In addition to the size and concentration of the aerosol, the chemical properties must also be considered. These are important not only from the point of view of the toxicity of the material itself but also because its solubility and volatility may influence the behavior of the particles after deposition in the respiratory tract and also the potential health effects. Therefore, when considering exposure in indoor microenvironments, it is important to also evaluate the volatile and semivolatile fractions of the aerosol. The chemical analysis of the volatile fractions of aerosols produced in various cooking activities has been reported in the scientific literature for a range of foods. For example, the volatile flavor compounds of cooked meat are formed through lipid oxidation and through the Maillard reaction (Mottram Citation1998). Compounds from lipid oxidation include straight chain aldehydes, ketones, hydrocarbons, alcohols, and alkylfurans, while volatile compounds from the Maillard reaction include heterocyclic nitrogen and sulfur compounds, such as pyrazines, thiophenes, and thiazoles, as well as furanones and furfurals. Nonheterocyclic compounds, such as 2- and 3-methylbutanal, benzeneacetaldehyde, alkanediones, and hydroxyketones, are also produced in the Maillard reaction, as well as aliphatic and furan disulfides (Elmore et al. Citation2000). Elmore et al. Citation2004 presented a summary of the volatile compounds produced due to the meat grilling, in which they identified sixty-nine volatile compounds, including twenty-three hydrocarbons in addition to alcohols, ketones, aldehydes, etc. Byrne et al. (Citation2001) performed an analysis of the volatile compounds produced when cooking chicken patties and found twenty-six volatile components, most of which represented well-known products of lipid oxidation, including aliphatic alkanes, saturated and unsaturated aldehydes, ketones, and 1-octen-3-ol.

The evaluation of an aerosol volatile fraction is of great interest to researchers examining a wide range of aerosols, including those found in diesel engine exhaust particles (Sakurai et al. Citation2003; Rönkkö et al. Citation2007; Biswas et al. Citation2009; Kirchner et al. Citation2009), traffic emissions (Kuhn et al. Citation2005a, Citation2005b), rural locations (Engler et al. Citation2007), and in coastal areas (Johnson et al. Citation2005). This interest stems both from the relevance of the particle volatility to the potential health impacts of the aerosol and also from its relevance to understanding the composition of the particles, the mechanism of particle formation, and the aging of the aerosol during dilution, dispersion, and transport.

In this study, after the measurement of the emission factors (EFs) of several fat-rich (cheese, pork meat, and bacon) and vegetable (eggplants, onion, and chips) foods, a volatility analysis of the particles emitted from different cooking activities (grilling and frying) was carried out in order to estimate the fraction of volatile and semivolatile compounds within the particles.
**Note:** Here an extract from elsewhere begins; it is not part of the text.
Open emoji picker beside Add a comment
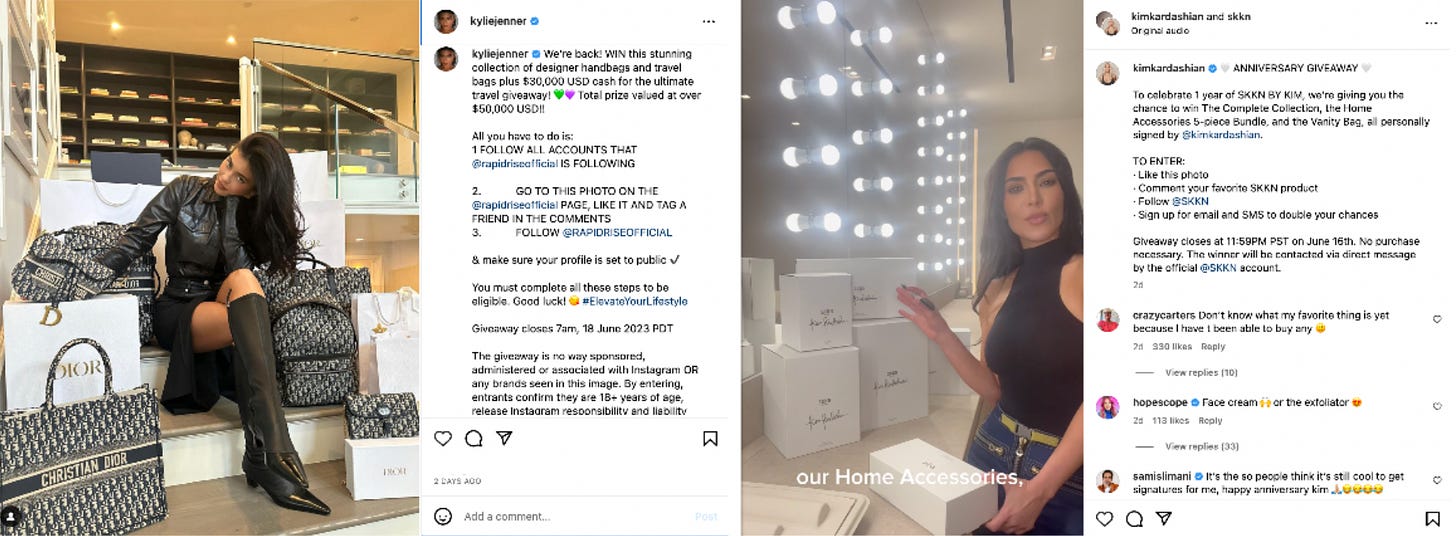Image resolution: width=1456 pixels, height=536 pixels. [443, 516]
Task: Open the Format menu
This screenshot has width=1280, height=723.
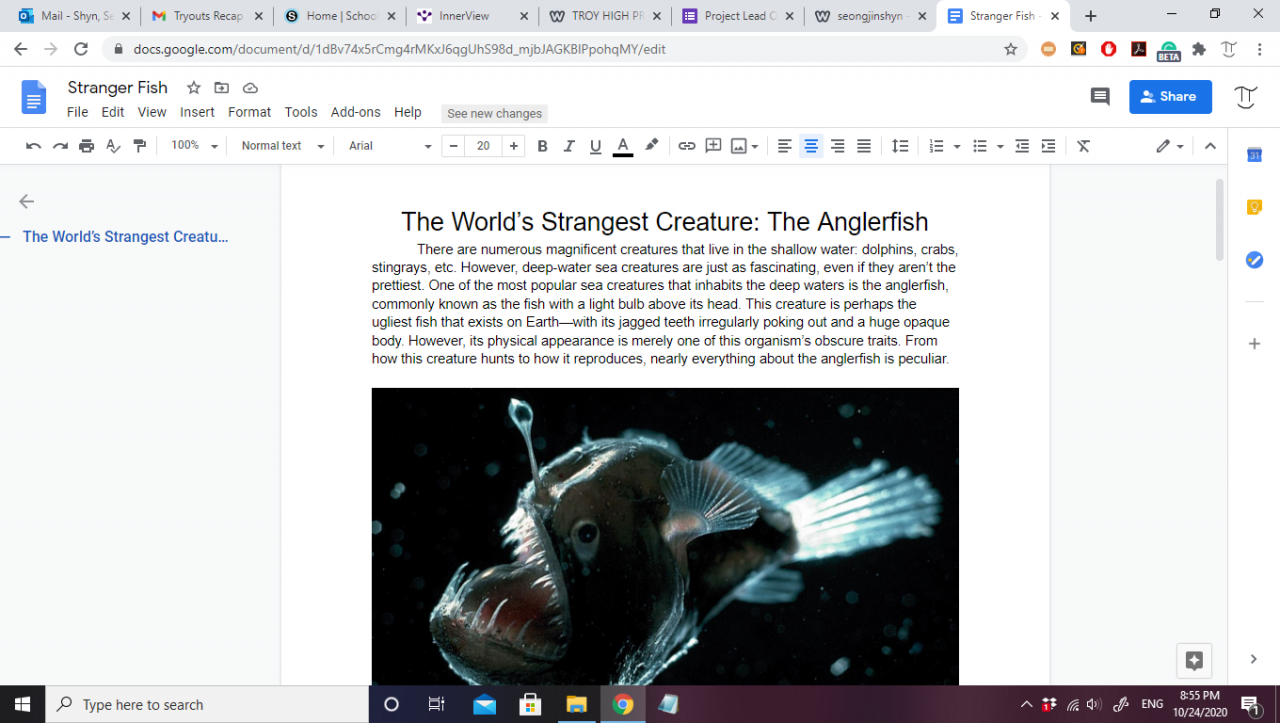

A thermodilution system made of a rotating disk thermodiluter and a thermal conditioner (RDTD) was used, together with a scanning mobility particle sizer (SMPS), to perform the volatility assessment, measuring particle size distributions with and without aerosol thermal conditioning, as well as an aerodynamic particle sizer (APS). An alternative method of risk assessment for people exposed to particle concentrations has also been presented. As reported in Giechaskiel et al. (Citation2009) for diesel emissions, in addition to considering the particle size distribution, an assessment of the health effects of aerosols should take into account other physicochemical properties, such as the fractions of soluble and volatile material, as these may influence the biological response to exposure. For diesel fuel combustion aerosols, the volatile fraction is assumed to dissolve in the fluid in the lung so that the biological effect is attributed to the chemical composition of the volatile component. The volatile mass concentration distribution can be considered as an appropriate metric for this chemical effect of the aerosol.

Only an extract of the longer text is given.